68. НАТАШИНО ВРЕМЯ
Во времени есть дыры. Они вмещают в себя целые жизни и путешествия по внутреннему я. Иногда там темно и приходится идти ощупью, лишь догадываясь о том, что это под рукой. Иногда там, как на скале, под которой ярится бешеная вода. Надо встать, раскинуть руки и кинуть себя в пропасть, даже если боишься упасть и разбиться о камни. Ведь всегда есть надежда, что полетишь…
В пустоте меж замерших минут Витька летел над тем, что пережил за последние месяцы своей второй, настоящей жизни. Летел, не зная, упадет или нет. Там безвременье растянулось тонкими нитями, крепчайшими и прозрачными. И в тенетах их он, как на качелях, пронесся к самому началу, где Ноа со старого плаката вошла в его жизнь, устроилась на ноге маленькой змейкой и стала расти, захватывая полностью. Не брала ничего, лишь давала. Смелость быть собой, смелость танцевать танец Дара и летать во снах. Приходила сначала змеей, после — сильной женщиной с крепкими ногами и красивой смуглой грудью. Черноволосая, с бархатным без блеска голосом. Им было хорошо вместе. И после, когда все стало сложнее, Витька понял, — он лишь ступил на свой путь, выбрал тропу, по которой идти и идти, карабкаясь на крутизну, закрывая глаза от хлеставших ветвей, падая и поднимаясь, и нет уверенности, что — дойдет… Но им и тогда было хорошо. Они говорили и смеялись. Волосы ее становились светлее и Витька боялся признаться себе, что стал видеть в ней другую девушку, земную, из этого мира, боялся, потому что очень хотел. Ладу, что летела с ним рядом, зябкой ночью над пламенем взорванного дома, но сделала свой выбор быстро и ушла.

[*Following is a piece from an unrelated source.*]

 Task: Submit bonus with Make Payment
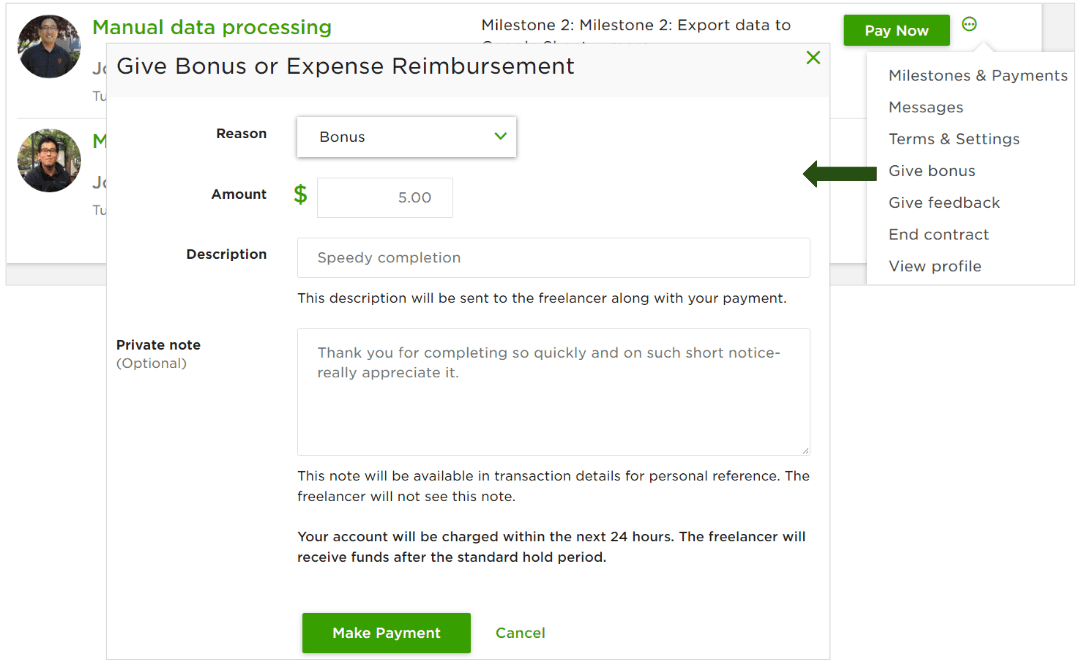point(386,633)
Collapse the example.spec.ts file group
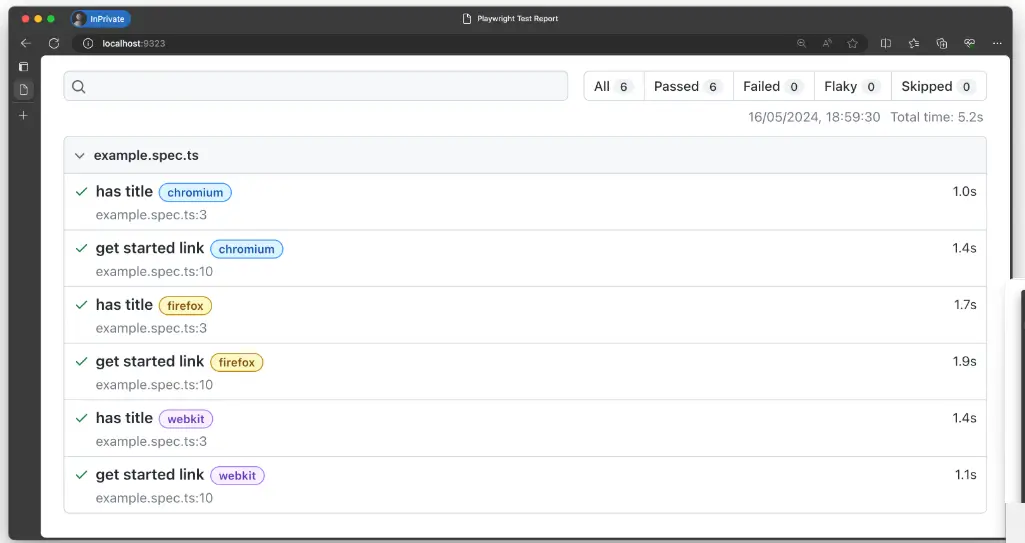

Потому что жить со злобой в душе и мыслями о возмездии — не хотела.
Сейчас, стоя рядом с мальчишкой, который хотел убить его и почти убил там, на скале, он подумал, а может быстрота ее была внешней, а внутри она так же, как он сейчас, пролетела в пространстве межвремени, держась за растянутые мгновения, и увидела все.
Ноа без Лады была холодна, и роспись на смуглой коже казалась цветным инеем, а черные волосы без теплого карамельного блеска напоминали разорванные края металла. Эта Ноа пугала Витьку, за ней открывалась бездна.

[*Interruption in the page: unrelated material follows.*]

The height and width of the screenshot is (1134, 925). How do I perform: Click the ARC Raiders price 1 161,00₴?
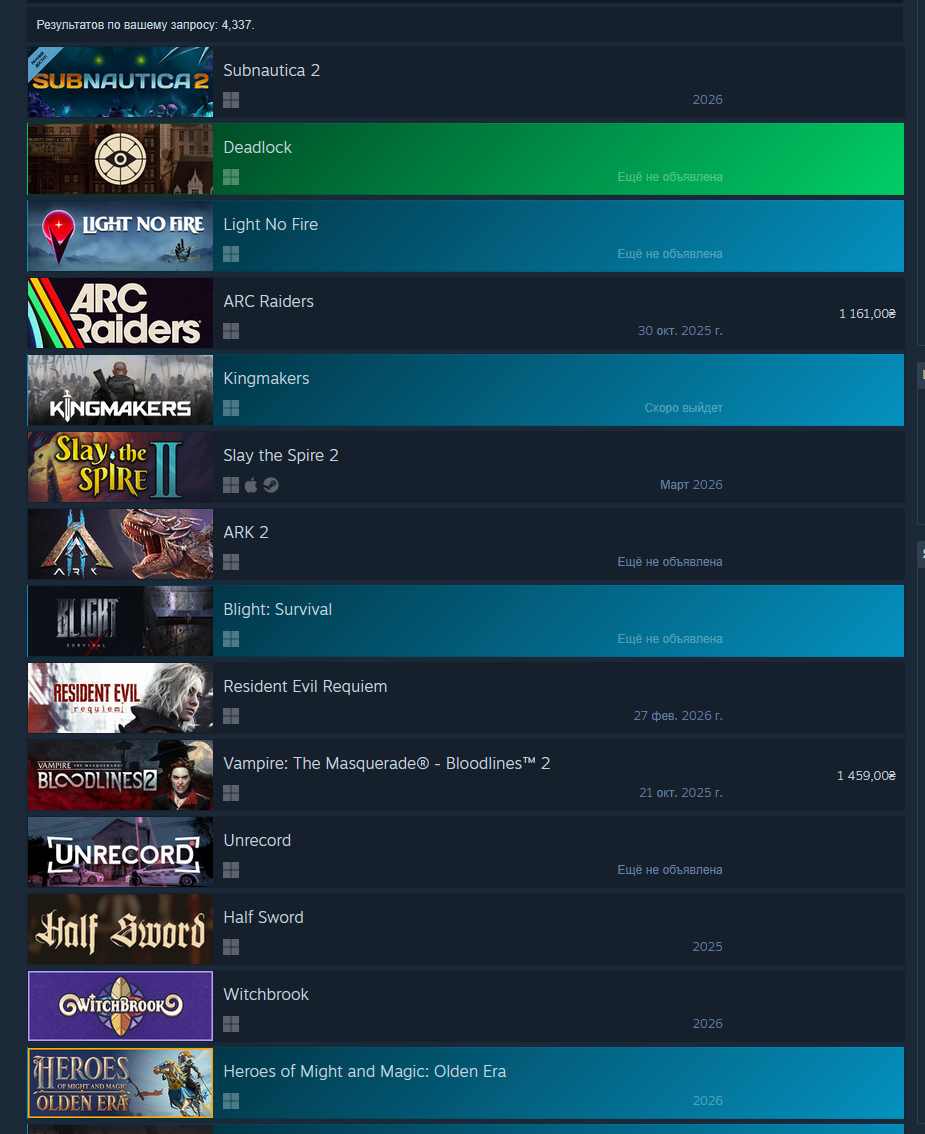pos(867,313)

Качели отправились в обратный полет и, возвращаясь из межвремени, грея в руках принятое и исполненное решение, он увидел что-то, на понимание чего времени уже не достало — как заполняется холод бездны горячей кровью и шевелящимися телами. Озарение мелькнуло, осталось внизу и позади.
А Витька вернулся.
В душный полумрак зала, в котором пахло слишком жарко и жирно, покачивались смутные фигуры, мелькали юркие тени в углах, а в самом центре стоял выросший под потолок демон, властитель места. Хранитель того, что живет, не меняясь веками. И пусть — машины, кофеварки, компьютеры. Но все равно — ничто не изменилось, и степь все так же в летний зной пахнет распаренной дикой кашей, хоть ешь усталые желтые стебли, срывая на ходу, а море бьет и бьет в прибрежный песок вечную воду. Так значит, Хозяин места нужен? Протягивая над степью черные руки, мерно гудя сердцем-гонгом, демон хранит ее от ломаной поступи современности, чтобы он, Витька, мог выйти за калитку, сделать десяток шагов и упасть в вечность, холодея внутри от восторга, что живет. Но цена велика. И наверное, была велика всегда. Вот стоят его слуги, их надо кормить, чтобы взять их темную силу, которая копится внутри, взнузданная культурой и прикрытая одеждами. А еще — жертвы. Земля, живя и дыша, берет и брала их всегда, проглатывая упавших с обрыва, иссушая солнцем заблудившихся, и море по-прежнему пьет жизни рыбаков. И когда люди научились быть осторожнее, хранить себя лучше, точно ли избавились от необходимости приносить жертвы?